The Supreme Court has held that a person cannot be barred by authorities from entering a place on mere suspicion. The court said authorities can pass an order of externment against a person only under extraordinary circumstances.

‘Very sparingly’

The discretion should be used “very sparingly” as it deprived a person of his or her right of free movement in the country. An externed person may not even be able to stay with his family or home.

“There cannot be any manner of doubt that an order of externment is an extraordinary measure. The effect of the order of externment is of depriving a citizen of his fundamental right of free movement throughout the territory of India,” a Bench of Justices Ajay Rastogi and Abhay S. Oka observed in a recent judgment.

There is even a possibility that an order of externment would deprive a person of his livelihood.

SDM order

“Such an order also prevents the person even from staying in his own house along with his family members during the period for which this order is in subsistence. In a given case, such order may deprive the person of his livelihood,” Justice Rastogi observed.

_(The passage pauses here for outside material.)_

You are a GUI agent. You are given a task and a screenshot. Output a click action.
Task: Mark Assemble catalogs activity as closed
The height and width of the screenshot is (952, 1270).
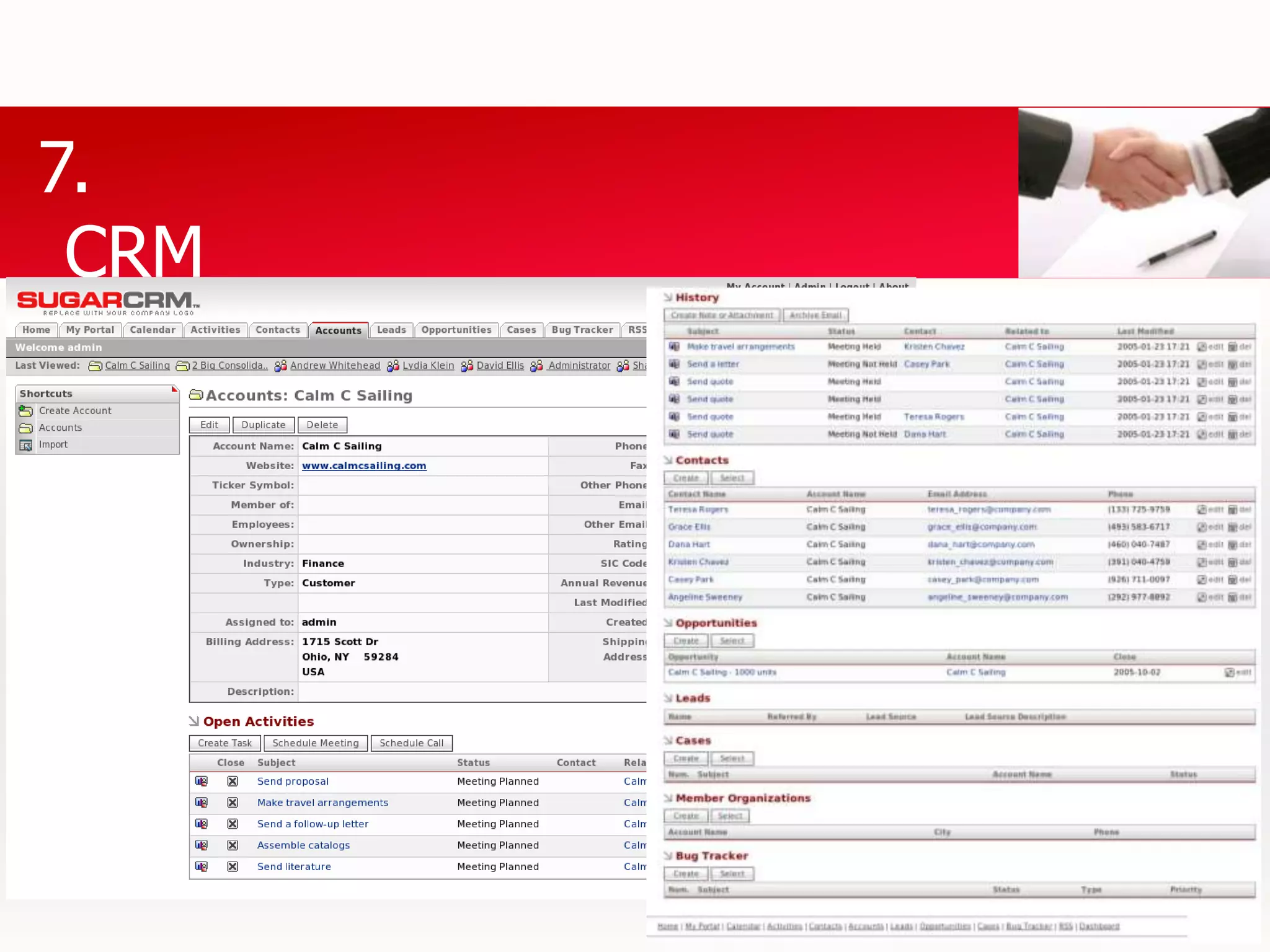pyautogui.click(x=233, y=845)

The court was hearing a challenge against a Sub Divisional Magistrate’s (SDM) order of a two-year externment against the appellant, Deepak, under the Maharashtra Police Act. Two years is the maximum period of externment under the Act. The Bombay HC had refused to intervene, following which Deepak had moved the apex court.

Reminding the authorities on the conditions before ordering externment, the court said there should be “objective material on record on the basis of which the competent authority must record its subjective satisfaction that the movements or acts of any person are causing or calculated to cause alarm, danger or harm to persons or property”.

Fundamental right

Noting that clause (d) of Article 19(1) of the Constitution provides citizens a fundamental right to move freely throughout the territory of India, the court said an externment order “must stand the test of reasonableness”.

“These reasons which necessitate or justify the passing of an extraordinary order of externment arise out of extraordinary circumstances,” the court noted, quashing aside the SDM’s order.